Your first job is to decide whether your PhD is a book – or not. Perhaps the thesis could be a book but won’t because of the job and career demands you’re facing. Either way, let’s start this conversation by assuming that there’s no book, or at least not yet. You’ve decided to write papers for peer reviewed journals.

The immediate temptation is to try to condense your entire thesis into one paper. This is not an easy task. If it took you an entire thesis of eighty to a hundred thousand words to answer your research question, chances are that you aren’t going to be able to condense al that complexity into a mere seven or eight thousand. You need to break your thesis down into manageable pieces. Each piece a paper.

The good news is that most monograph (Big Book) PhDs can support more than one paper. Generally, it’s several. So the big question is where to start chopping it up.

Well, here’s a possibility to try out. Start by thinking about what is common to the thesis and the refereed paper in a journal.
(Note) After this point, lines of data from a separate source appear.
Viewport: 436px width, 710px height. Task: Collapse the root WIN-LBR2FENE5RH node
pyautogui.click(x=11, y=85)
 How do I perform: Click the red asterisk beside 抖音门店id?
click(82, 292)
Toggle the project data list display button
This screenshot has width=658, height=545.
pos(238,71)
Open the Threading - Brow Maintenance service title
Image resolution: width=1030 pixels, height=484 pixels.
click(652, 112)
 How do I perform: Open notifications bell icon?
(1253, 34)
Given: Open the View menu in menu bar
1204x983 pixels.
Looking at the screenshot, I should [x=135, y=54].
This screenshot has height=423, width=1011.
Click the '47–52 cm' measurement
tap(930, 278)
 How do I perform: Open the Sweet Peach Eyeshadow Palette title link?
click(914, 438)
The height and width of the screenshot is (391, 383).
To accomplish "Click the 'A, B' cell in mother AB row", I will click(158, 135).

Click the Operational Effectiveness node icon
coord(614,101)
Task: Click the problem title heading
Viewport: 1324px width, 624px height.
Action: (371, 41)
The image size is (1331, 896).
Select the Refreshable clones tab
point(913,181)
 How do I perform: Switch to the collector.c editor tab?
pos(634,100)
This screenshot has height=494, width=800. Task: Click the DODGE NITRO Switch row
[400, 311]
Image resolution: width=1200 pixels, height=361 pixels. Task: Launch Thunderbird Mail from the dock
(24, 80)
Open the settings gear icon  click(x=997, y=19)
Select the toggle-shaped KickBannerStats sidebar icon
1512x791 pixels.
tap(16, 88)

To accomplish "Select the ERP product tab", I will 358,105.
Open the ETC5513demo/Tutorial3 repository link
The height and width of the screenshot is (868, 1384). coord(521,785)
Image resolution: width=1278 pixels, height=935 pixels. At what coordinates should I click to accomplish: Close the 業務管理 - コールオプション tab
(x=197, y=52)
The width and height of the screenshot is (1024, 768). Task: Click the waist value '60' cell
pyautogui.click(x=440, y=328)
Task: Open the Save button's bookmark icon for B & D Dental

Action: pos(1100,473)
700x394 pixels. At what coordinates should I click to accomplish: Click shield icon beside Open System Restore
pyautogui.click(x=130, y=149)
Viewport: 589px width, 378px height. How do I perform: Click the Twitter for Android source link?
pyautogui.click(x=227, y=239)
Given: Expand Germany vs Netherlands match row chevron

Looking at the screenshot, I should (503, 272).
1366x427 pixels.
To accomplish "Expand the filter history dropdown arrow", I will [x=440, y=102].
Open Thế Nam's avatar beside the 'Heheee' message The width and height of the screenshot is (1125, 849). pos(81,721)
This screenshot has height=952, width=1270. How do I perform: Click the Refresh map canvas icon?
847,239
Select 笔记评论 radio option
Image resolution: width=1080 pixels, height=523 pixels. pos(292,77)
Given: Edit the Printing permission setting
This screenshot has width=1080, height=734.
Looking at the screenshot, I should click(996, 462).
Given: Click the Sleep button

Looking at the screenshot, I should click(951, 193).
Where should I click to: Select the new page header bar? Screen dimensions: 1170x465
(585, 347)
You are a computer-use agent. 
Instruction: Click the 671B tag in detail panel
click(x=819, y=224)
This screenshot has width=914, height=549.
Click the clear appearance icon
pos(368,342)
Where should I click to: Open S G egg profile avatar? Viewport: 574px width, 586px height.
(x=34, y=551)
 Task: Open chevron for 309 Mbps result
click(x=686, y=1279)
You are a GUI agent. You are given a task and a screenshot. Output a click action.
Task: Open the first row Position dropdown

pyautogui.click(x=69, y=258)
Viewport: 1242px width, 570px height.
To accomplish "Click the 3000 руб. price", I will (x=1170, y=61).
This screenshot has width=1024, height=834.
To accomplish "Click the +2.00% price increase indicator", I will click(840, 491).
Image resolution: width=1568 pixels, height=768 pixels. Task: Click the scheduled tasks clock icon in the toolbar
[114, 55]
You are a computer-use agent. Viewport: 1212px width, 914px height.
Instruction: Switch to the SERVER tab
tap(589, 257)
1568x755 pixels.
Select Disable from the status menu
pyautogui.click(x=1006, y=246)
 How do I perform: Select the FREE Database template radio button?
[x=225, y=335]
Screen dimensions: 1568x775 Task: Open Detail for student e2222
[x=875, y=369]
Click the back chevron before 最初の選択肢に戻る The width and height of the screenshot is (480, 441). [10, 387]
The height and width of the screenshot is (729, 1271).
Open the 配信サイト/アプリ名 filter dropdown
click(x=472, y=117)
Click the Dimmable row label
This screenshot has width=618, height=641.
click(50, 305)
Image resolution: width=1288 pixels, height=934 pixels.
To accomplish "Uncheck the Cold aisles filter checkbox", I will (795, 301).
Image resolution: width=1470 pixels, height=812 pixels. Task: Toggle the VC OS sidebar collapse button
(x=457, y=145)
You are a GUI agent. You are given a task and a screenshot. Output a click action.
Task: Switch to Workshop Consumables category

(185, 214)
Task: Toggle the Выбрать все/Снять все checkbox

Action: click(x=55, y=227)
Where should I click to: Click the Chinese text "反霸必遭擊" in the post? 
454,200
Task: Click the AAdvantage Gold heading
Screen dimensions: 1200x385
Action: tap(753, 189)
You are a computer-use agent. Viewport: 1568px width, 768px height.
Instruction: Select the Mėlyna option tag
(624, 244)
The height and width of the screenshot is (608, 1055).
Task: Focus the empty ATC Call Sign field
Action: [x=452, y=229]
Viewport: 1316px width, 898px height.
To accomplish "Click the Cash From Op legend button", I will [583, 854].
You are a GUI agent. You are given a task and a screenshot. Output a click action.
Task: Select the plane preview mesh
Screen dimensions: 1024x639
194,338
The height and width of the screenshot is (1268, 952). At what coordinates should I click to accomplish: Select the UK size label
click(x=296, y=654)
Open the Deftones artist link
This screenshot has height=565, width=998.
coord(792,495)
You know that journals are knowledge-building communities. And journal editors are looking for papers that add to what their readers already know. This might be a new way of looking at something, some new empirical data, a different interpretation of a phenomenon, literatures brought to a familiar topic to open a new avenue of thinking. And so on.

This might sound familiar. In fact it connects with what happens in the thesis. You argued in your thesis conclusion, and probably in your viva, that your research had made a number of contributions to knowledge, you’d added to the field.

Both the thesis and the journal article are to do with adding to what is already known.

So one way to start thinking about possible papers is to go straight to your conclusion and see what you wrote about what was novel and significant arising from your project. What did you say were your contributions?

You could even do that now….

Perhaps a reminder about what a contribution looks like. Imagine that you said you had provided important local knowledge about how, say, a particular policy was playing out. Or you investigated a little known event that happened a while ago which was actually pretty important. Or you had interpreted a set of texts in a new way. You might also have done something interesting in your research process, perhaps used a new method, or perhaps you found a novel solution to a particular methods based problem. You might also have had something different to say about some minor aspects of the study: these were integral to the overall contribution, but were also a contribution in their own right. And, wait there’s more, you’d also put together formerly disparate literatures to offer new insights.

Why not jot down your PhD contributions now?

Check out that list. Im sure it’s exciting to revisit. And here’s the thing. Whatever your claims to contribution were, chances are that each one of these could be the basis of a paper. Chances are that if you said this thing here is novel in the field and the examiners agreed, then a journal community will think the same.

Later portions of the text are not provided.